All pictures should be dropped, and only the lines from the top of the entries below through the line containing "Подразделения ГИБДД (127, 125)" repeated exactly, both ends included.

Content starts

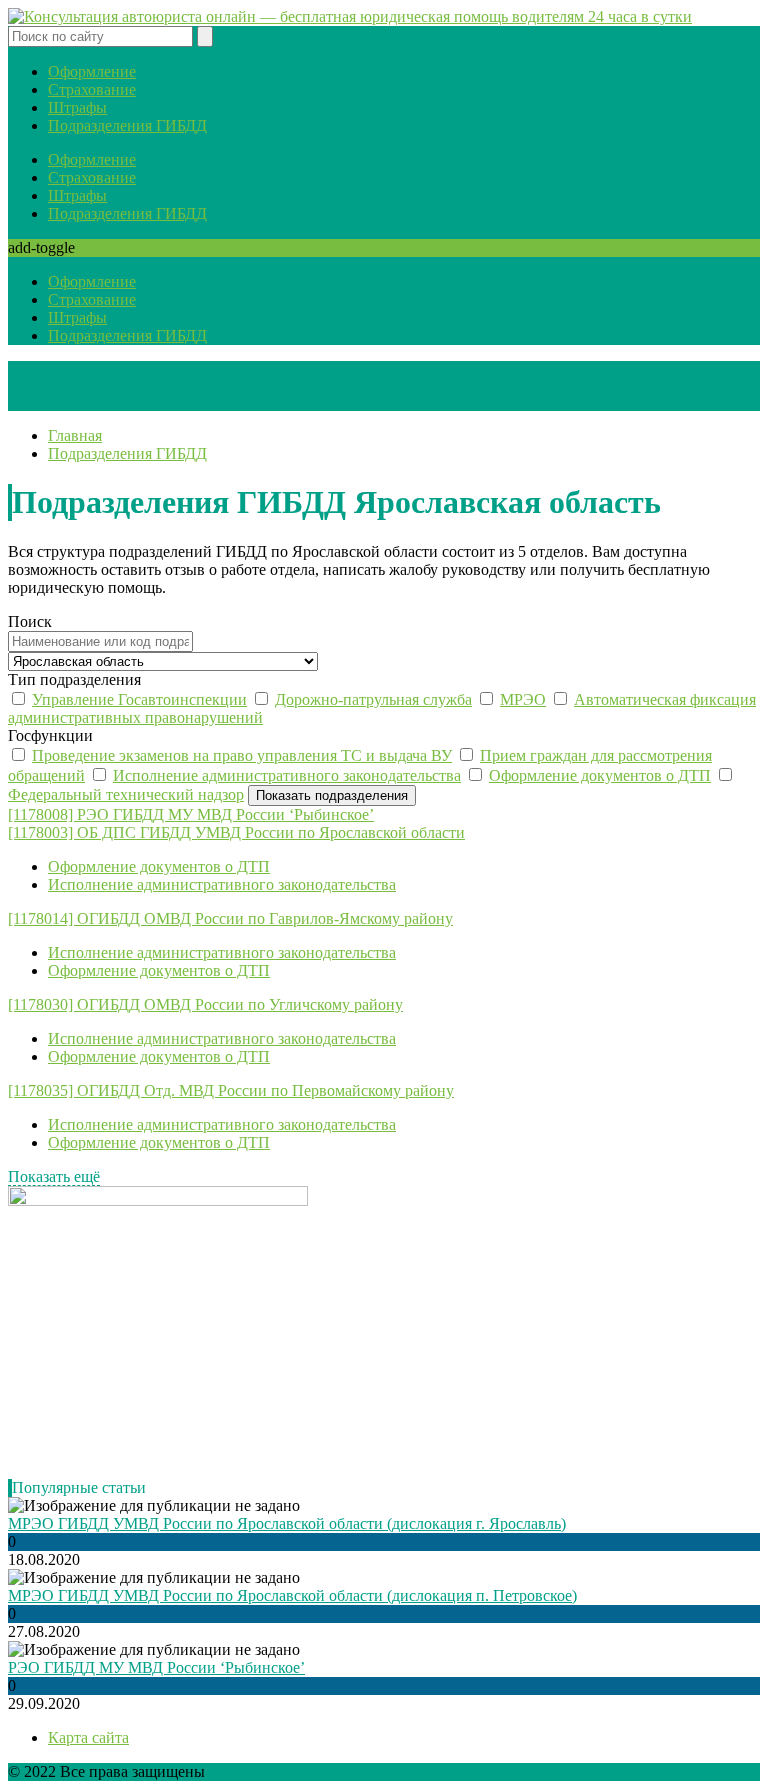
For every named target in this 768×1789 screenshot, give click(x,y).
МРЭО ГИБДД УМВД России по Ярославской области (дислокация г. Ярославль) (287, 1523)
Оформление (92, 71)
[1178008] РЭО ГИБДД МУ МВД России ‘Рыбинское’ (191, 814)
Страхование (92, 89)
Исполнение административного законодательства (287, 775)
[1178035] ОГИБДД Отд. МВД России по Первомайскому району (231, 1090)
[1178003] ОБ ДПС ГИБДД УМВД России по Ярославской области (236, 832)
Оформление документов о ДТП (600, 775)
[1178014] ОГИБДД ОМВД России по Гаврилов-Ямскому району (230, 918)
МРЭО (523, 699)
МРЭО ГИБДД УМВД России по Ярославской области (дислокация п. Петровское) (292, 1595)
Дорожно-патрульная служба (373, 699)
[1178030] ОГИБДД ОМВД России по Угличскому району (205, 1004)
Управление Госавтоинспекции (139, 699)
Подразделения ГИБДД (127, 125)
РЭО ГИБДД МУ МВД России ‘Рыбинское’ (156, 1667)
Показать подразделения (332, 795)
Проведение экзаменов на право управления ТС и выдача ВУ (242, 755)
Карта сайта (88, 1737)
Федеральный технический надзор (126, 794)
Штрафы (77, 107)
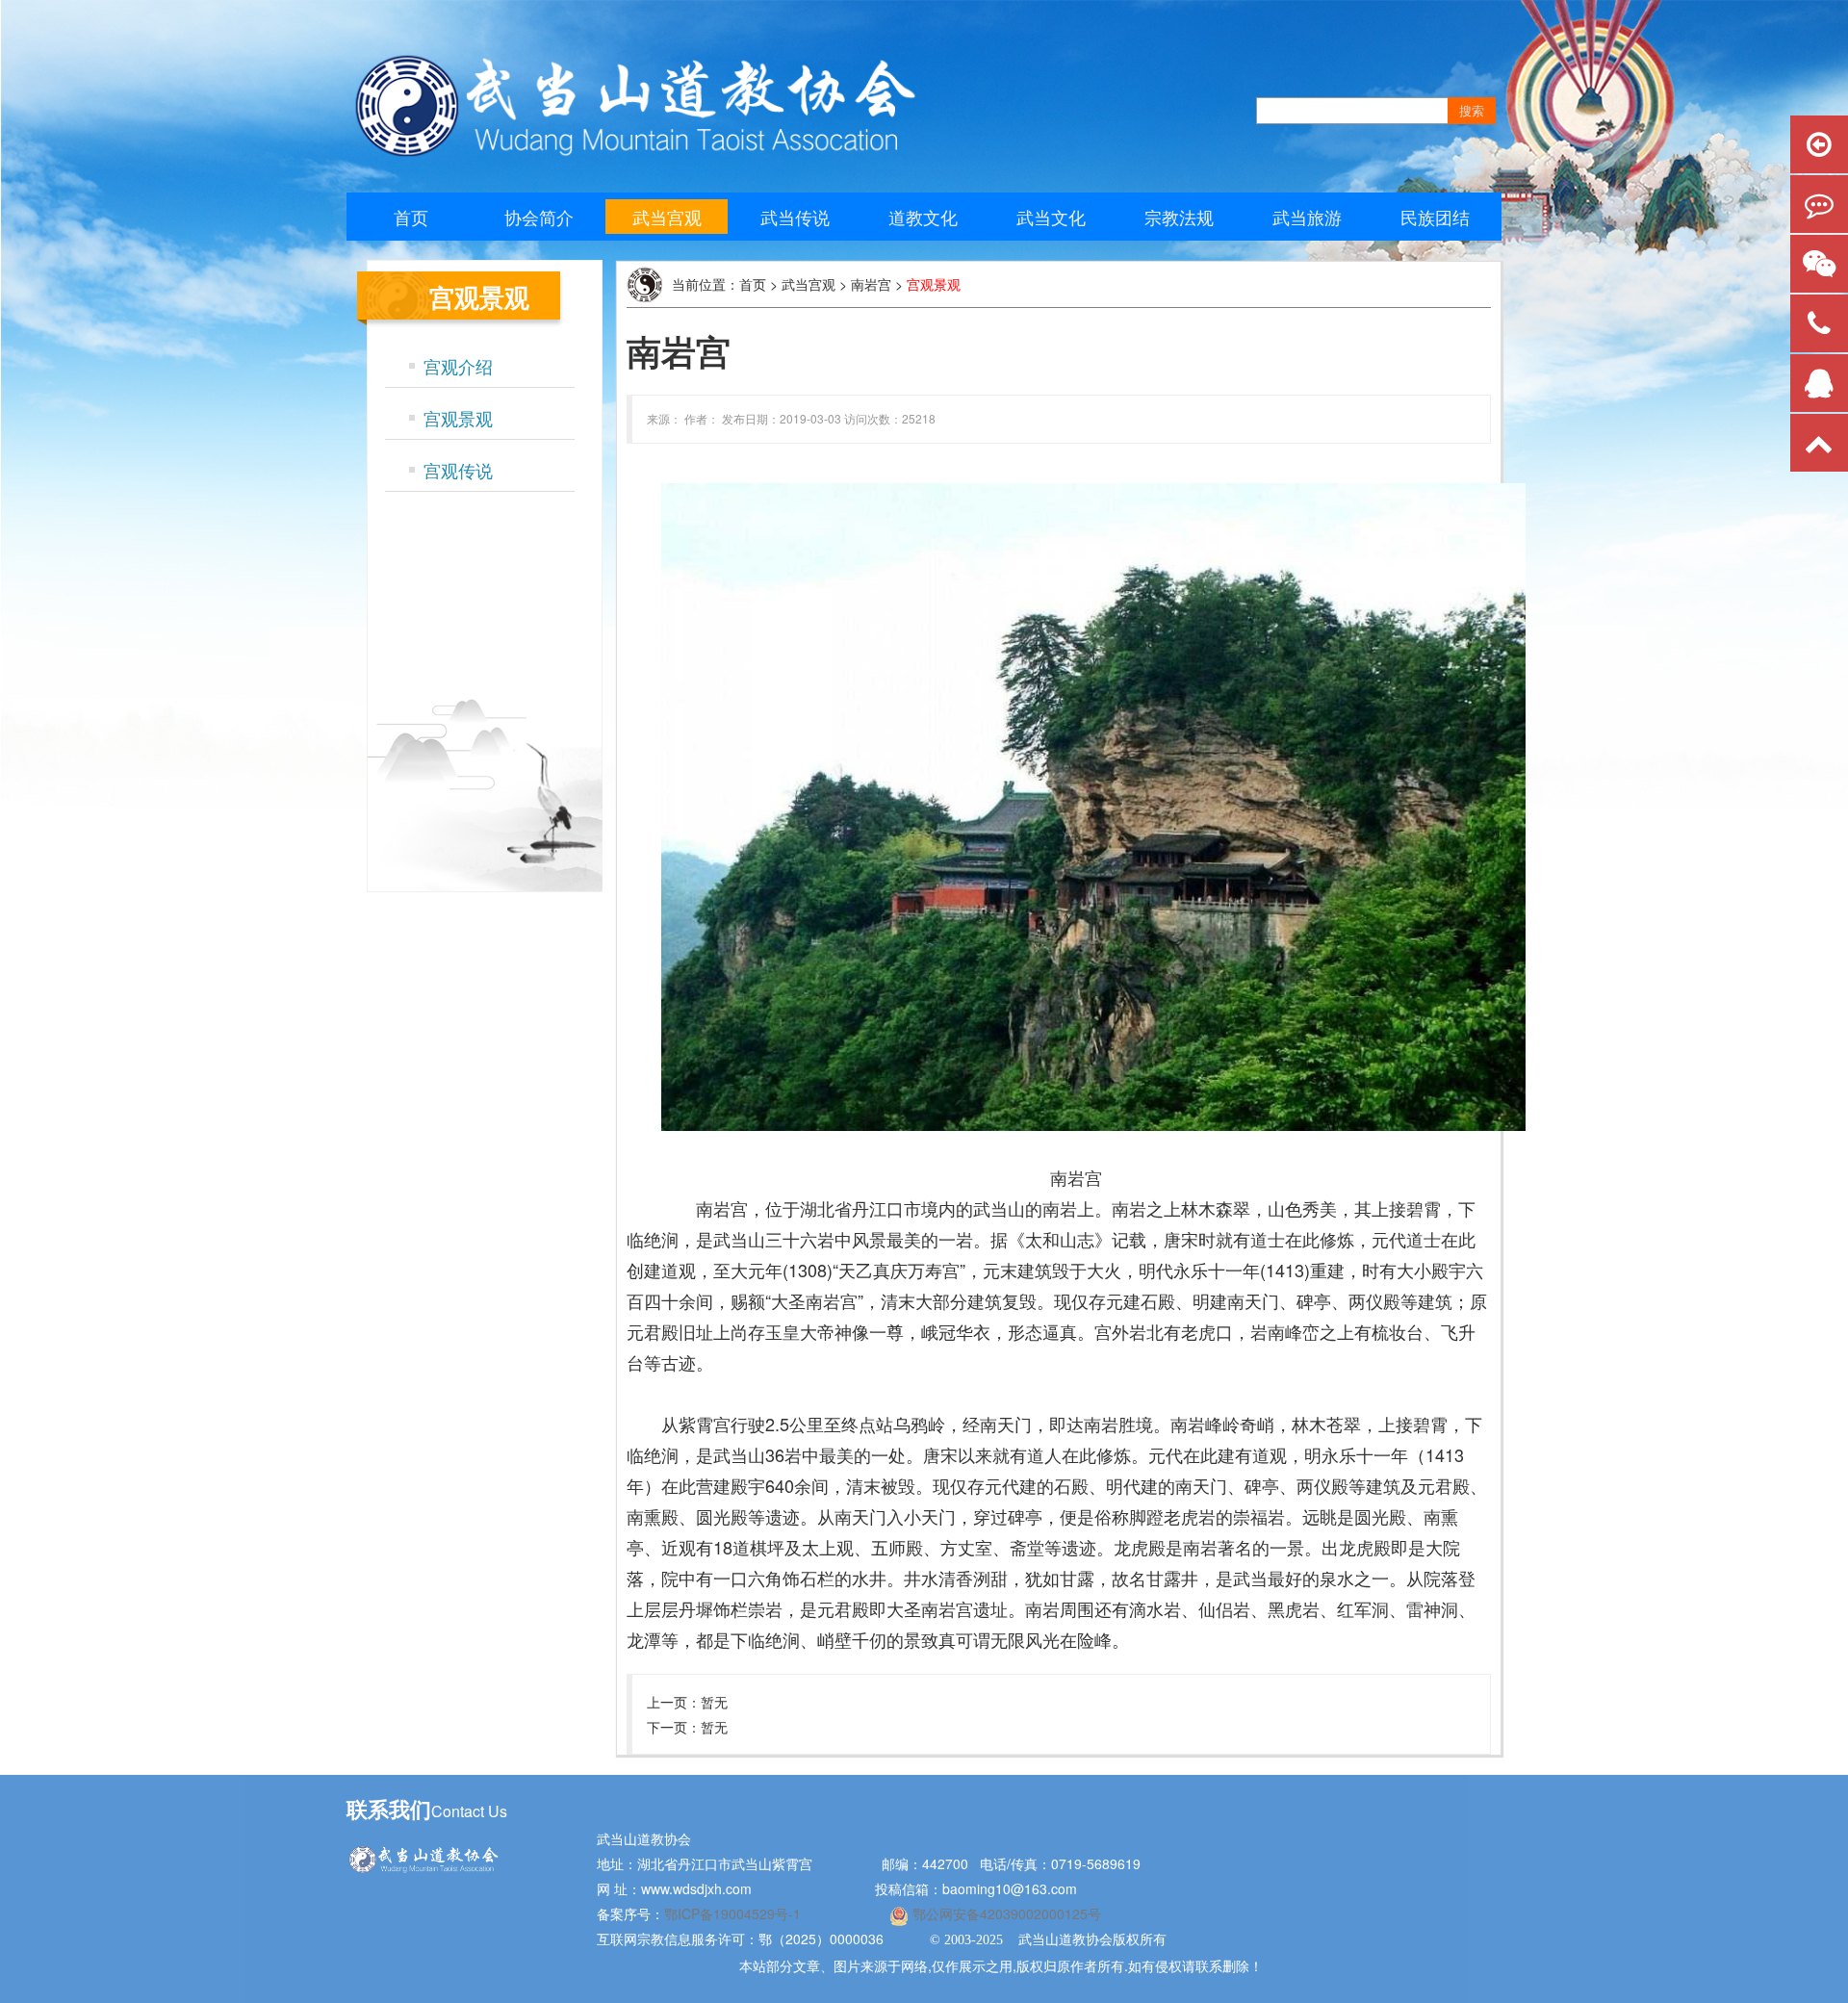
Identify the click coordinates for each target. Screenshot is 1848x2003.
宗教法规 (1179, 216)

Content ends

= RESPONSE AREA =
For every named target in this 768×1789 screenshot, give click(x,y).
МРЭО ГИБДД УМВД России по Ярославской области (дислокация г. Ярославль) (287, 1523)
Оформление (92, 71)
[1178008] РЭО ГИБДД МУ МВД России ‘Рыбинское’ (191, 814)
Страхование (92, 89)
Исполнение административного законодательства (287, 775)
[1178035] ОГИБДД Отд. МВД России по Первомайскому району (231, 1090)
[1178003] ОБ ДПС ГИБДД УМВД России по Ярославской области (236, 832)
Оформление документов о ДТП (600, 775)
[1178014] ОГИБДД ОМВД России по Гаврилов-Ямскому району (230, 918)
МРЭО (523, 699)
МРЭО ГИБДД УМВД России по Ярославской области (дислокация п. Петровское) (292, 1595)
Дорожно-патрульная служба (373, 699)
[1178030] ОГИБДД ОМВД России по Угличскому району (205, 1004)
Управление Госавтоинспекции (139, 699)
Подразделения ГИБДД (127, 125)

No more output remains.